Genomic analysis of the endosomal sorting required for transport complex III pathway genes as therapeutic and prognostic biomarkers for endometrial carcinoma

BACKGROUND: The genes involved in the endosomal sorting required for transport complex (ESCRT)-III pathway is a protective mechanism that delays cell death by repairing damaged plasma membranes. We aimed to evaluate if targeting ESCRT-III genes may be used as biomarkers for predicting the clinical outcomes of endometrial carcinoma (EC). METHODS: Transcriptome RNA sequence (RNA-seq) data and genomic information of EC samples were obtained from The Cancer Genome Atlas (TCGA). The expression level, pathological relationship, pathway alterations, mutation, functional enrichment, associations with tumor infiltrating lymphocytes (TILs), and survival information of ESCRT-III genes including charged multivesicular body protein 2A (CHMP2A), CHMP2B, CHMP3, CHMP4B, CHMP4C, CHMP5, CHMP5, and CHMP7 in EC and normal tissues were explored through multiple datasets analysis. RESULTS: Our study demonstrated that CHMP2B, CHMP3, CHMP4B, CHMP5, CHMP5, and CHMP7 were significantly lower, whereas CHMP2A and CHMP4C were significantly higher in EC tissue than in normal tissue.
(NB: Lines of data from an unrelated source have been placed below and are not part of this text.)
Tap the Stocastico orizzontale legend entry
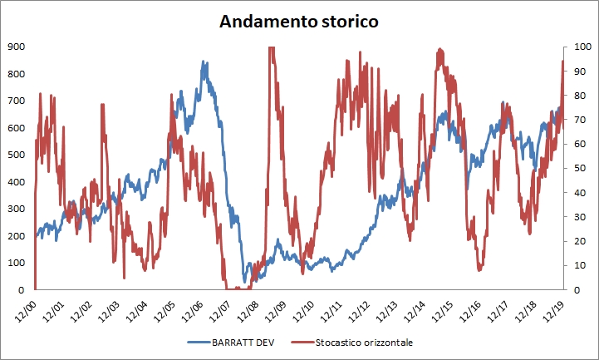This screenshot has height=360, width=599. pos(358,342)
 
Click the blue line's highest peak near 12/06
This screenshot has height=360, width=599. pos(204,62)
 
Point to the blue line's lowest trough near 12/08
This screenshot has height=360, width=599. pos(246,281)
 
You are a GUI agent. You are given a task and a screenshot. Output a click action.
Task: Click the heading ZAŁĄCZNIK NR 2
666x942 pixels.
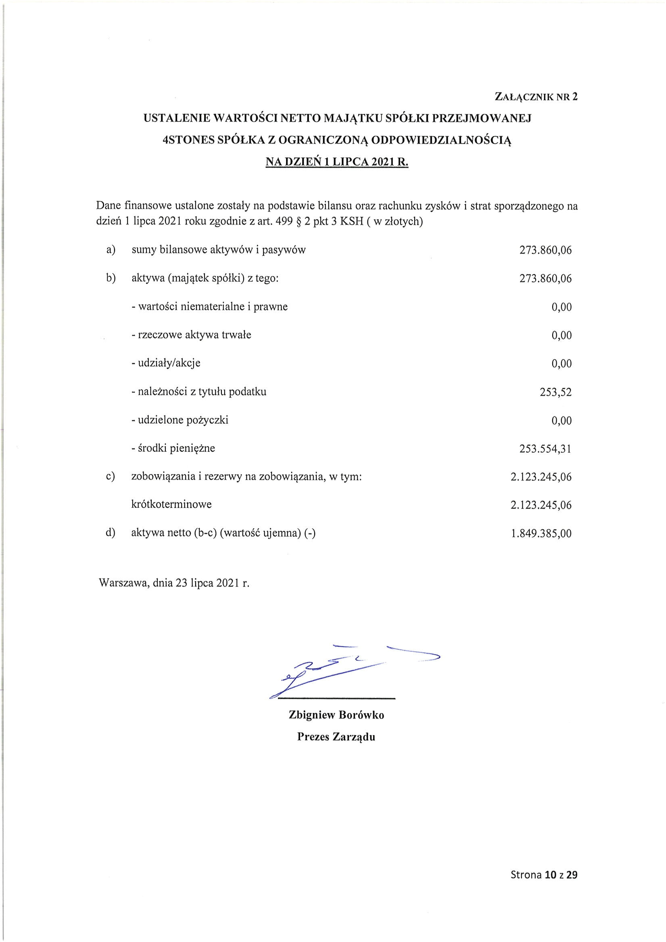(536, 97)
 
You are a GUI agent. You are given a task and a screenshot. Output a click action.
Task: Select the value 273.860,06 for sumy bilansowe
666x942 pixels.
(545, 250)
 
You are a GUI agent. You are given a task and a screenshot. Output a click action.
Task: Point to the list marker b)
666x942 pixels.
(111, 278)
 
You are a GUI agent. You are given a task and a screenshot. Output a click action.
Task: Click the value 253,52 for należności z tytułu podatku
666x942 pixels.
(555, 392)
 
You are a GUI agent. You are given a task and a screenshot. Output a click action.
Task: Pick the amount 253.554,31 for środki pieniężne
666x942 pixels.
(545, 449)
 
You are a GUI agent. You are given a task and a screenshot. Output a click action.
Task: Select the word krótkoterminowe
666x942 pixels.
(171, 504)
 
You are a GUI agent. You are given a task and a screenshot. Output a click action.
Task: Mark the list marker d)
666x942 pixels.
(111, 533)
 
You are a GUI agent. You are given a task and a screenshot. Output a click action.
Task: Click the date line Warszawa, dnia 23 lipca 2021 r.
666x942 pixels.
(174, 583)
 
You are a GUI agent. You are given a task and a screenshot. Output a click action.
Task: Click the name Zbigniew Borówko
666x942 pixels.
(336, 715)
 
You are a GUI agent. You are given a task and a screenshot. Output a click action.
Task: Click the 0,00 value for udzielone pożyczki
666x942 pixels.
(561, 420)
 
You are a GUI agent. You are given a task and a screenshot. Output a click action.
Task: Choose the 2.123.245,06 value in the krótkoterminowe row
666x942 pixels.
(541, 505)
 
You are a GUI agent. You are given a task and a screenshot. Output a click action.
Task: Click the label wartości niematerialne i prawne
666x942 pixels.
(210, 307)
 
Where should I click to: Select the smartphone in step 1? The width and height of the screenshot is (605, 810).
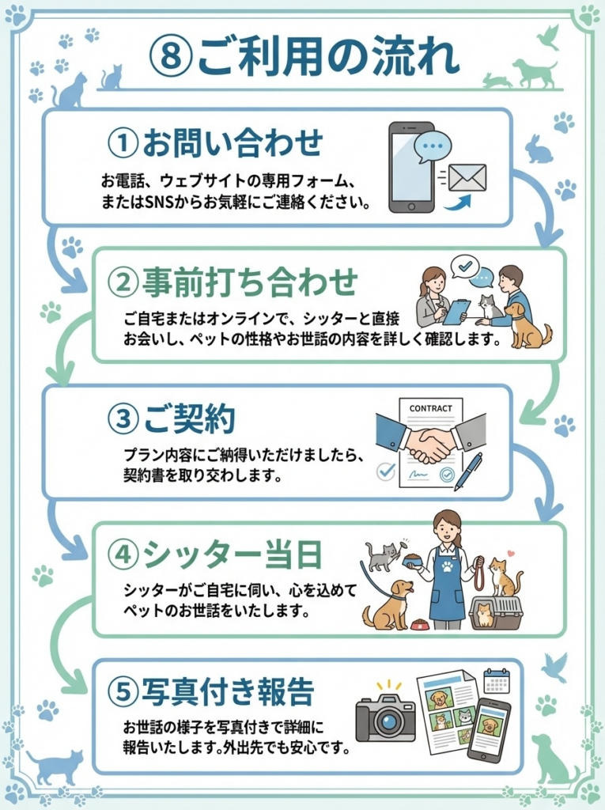point(410,166)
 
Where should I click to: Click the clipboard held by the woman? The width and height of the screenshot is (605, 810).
point(456,311)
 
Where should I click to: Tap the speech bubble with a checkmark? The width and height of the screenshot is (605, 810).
point(464,265)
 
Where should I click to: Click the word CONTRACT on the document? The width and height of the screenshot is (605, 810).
point(431,408)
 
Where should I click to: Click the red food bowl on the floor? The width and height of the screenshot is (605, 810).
point(420,626)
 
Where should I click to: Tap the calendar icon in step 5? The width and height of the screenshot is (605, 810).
point(497,680)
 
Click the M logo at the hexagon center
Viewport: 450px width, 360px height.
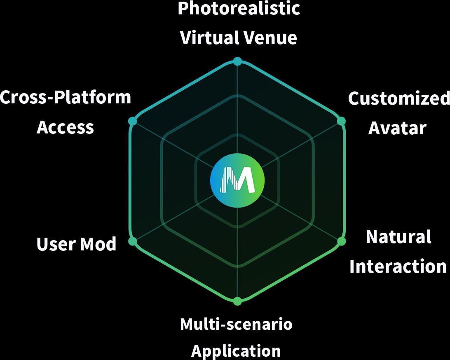(237, 180)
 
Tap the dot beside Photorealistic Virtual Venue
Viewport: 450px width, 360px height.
(237, 61)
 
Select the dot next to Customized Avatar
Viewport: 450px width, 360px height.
(341, 121)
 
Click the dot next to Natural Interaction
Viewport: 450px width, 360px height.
(341, 241)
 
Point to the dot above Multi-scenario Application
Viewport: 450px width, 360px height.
(237, 301)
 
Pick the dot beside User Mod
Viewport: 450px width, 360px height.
(133, 241)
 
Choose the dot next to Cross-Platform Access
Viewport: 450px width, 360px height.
(132, 121)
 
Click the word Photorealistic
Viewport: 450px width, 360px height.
(239, 8)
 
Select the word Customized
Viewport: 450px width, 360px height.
(398, 99)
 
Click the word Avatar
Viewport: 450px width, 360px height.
(397, 128)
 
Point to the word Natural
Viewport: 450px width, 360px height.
(398, 237)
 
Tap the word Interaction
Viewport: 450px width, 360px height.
(398, 266)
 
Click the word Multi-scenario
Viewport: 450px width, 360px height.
(236, 325)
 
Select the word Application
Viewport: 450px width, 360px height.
(236, 351)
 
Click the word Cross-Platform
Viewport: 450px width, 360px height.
(66, 98)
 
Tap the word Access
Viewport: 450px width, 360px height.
(65, 127)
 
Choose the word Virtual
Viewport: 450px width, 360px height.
(209, 38)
All ESCRT pathway genes were significantly differentially expressed between tumor grades 2 and 3 and were positively correlated with each other. Except for CHMP5, the other seven ESCRT pathway genes were the most frequently mutated genes in the EC samples among all cancer types. Moreover, CHMP2A and CHMP7 had better prognostic potential in EC. CHMP2A, CHMP4B, and CHMP7 were significantly correlated with all four molecular subtypes in TCGA. Increased expression of CHMP2A and CHMP7 and decreased expression of CHMP4B were observed in EC samples than in serous carcinoma type samples. Furthermore, they were associated with tumor stages 1 and 2 and good survival outcomes for EC. Functional analysis revealed that the ESCRT-III genes were involved in the biological process (BP) of the membrane budding and multivesicular body (MVB) pathway; CHMP2A and CHMP7 participated in the ESCRT and ESCRT III complex disassembly, while CHMP5 was involved in ESCRT and ESCRT III complex assembly. CONCLUSIONS: Mutations in CHMP2A and CHMP7 correspond to a better prognostic potential in EC. Upregulation of CHMP2A and CHMP7 and downregulation of CHMP4B are good prognostic indicators of the histological type, early tumor grade, and promising survival markers, thus becoming potential biomarkers and therapeutic targets for EC.